Short exercise: Reproduce word for word everything from the first of the rows below down to the line containing "coord(873,649)", with both ends included. Leave the pictures out of your answer.

━━━ Items ━━━

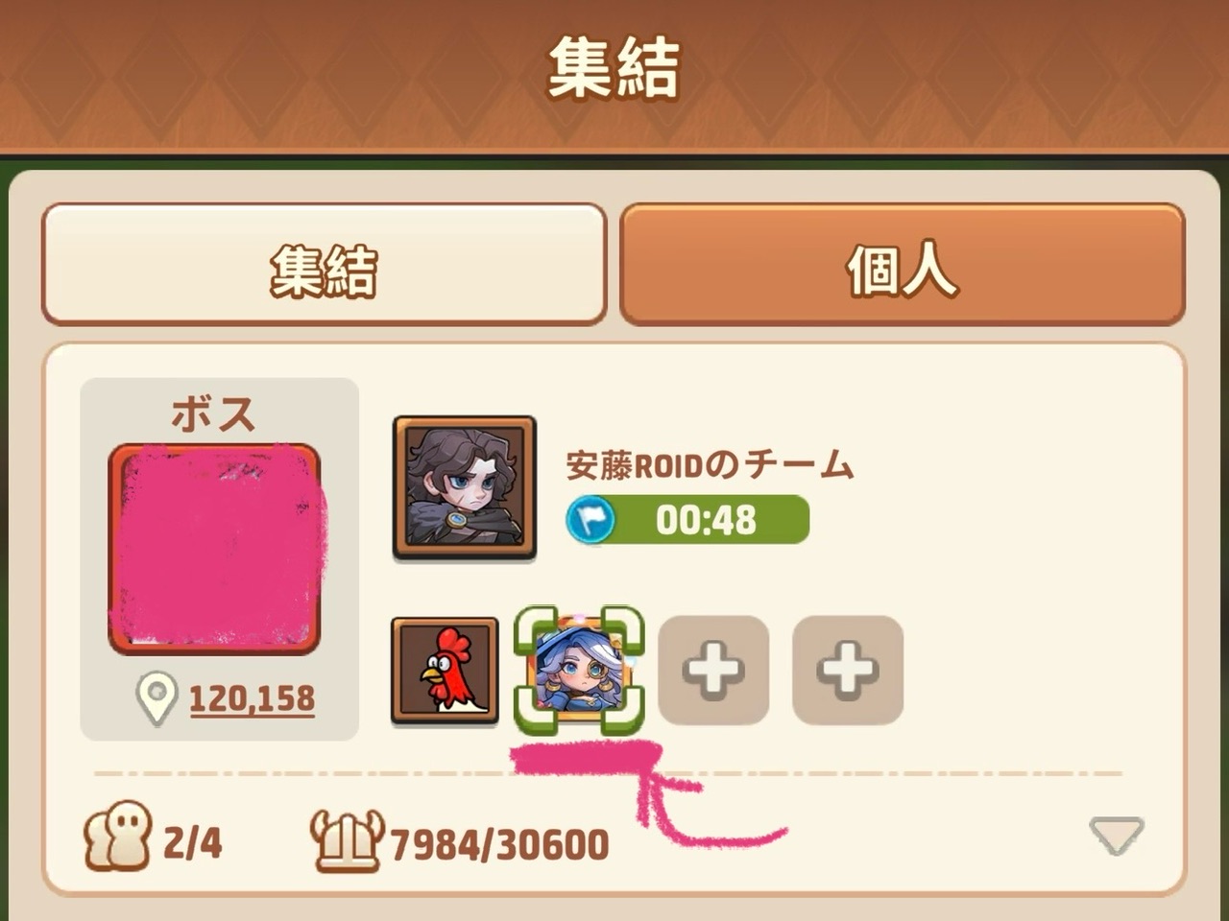This screenshot has height=921, width=1229.
Task: Expand the team details triangle arrow
Action: [1117, 835]
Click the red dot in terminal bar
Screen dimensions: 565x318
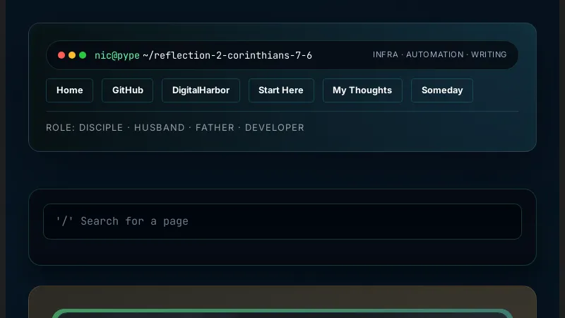[x=61, y=55]
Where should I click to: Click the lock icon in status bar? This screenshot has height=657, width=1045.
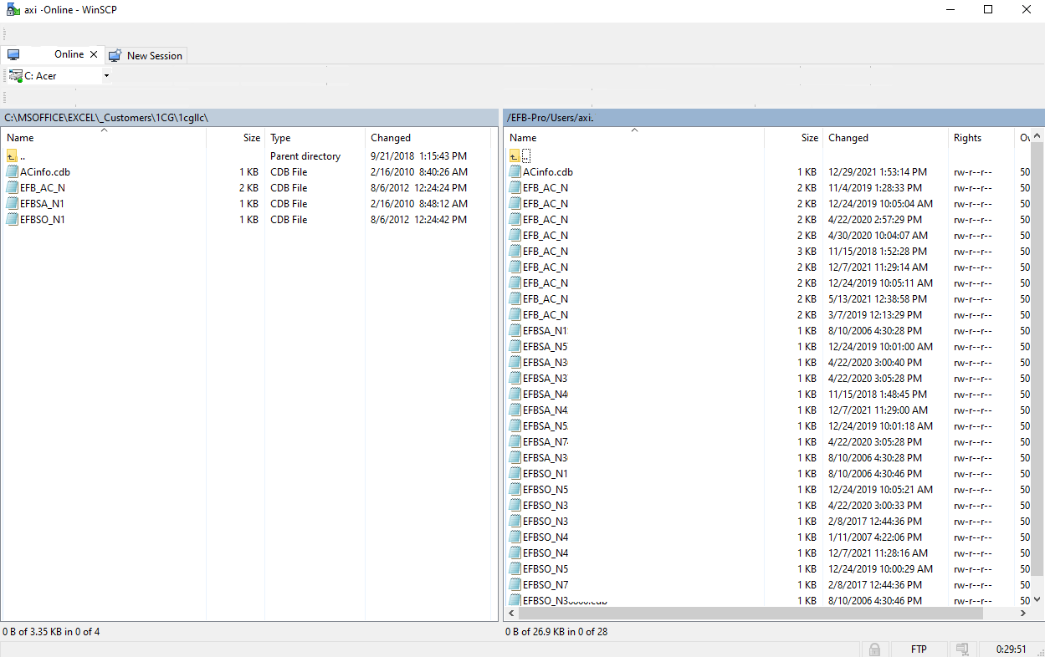coord(873,649)
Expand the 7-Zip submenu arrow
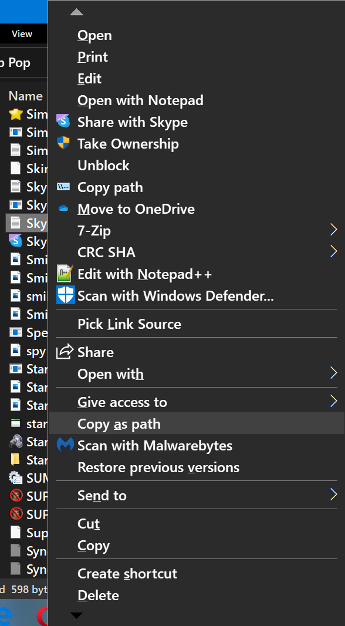This screenshot has height=626, width=345. tap(333, 230)
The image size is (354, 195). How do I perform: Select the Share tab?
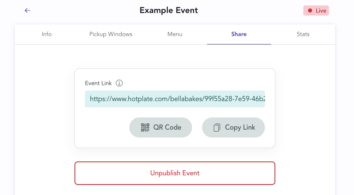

━━━

Expected output:
This screenshot has height=921, width=1229.
Task: Expand the team details triangle arrow
Action: [1117, 835]
Click the red dot in terminal bar
Screen dimensions: 565x318
[x=61, y=55]
Where should I click to: Click the lock icon in status bar? This screenshot has height=657, width=1045.
coord(873,649)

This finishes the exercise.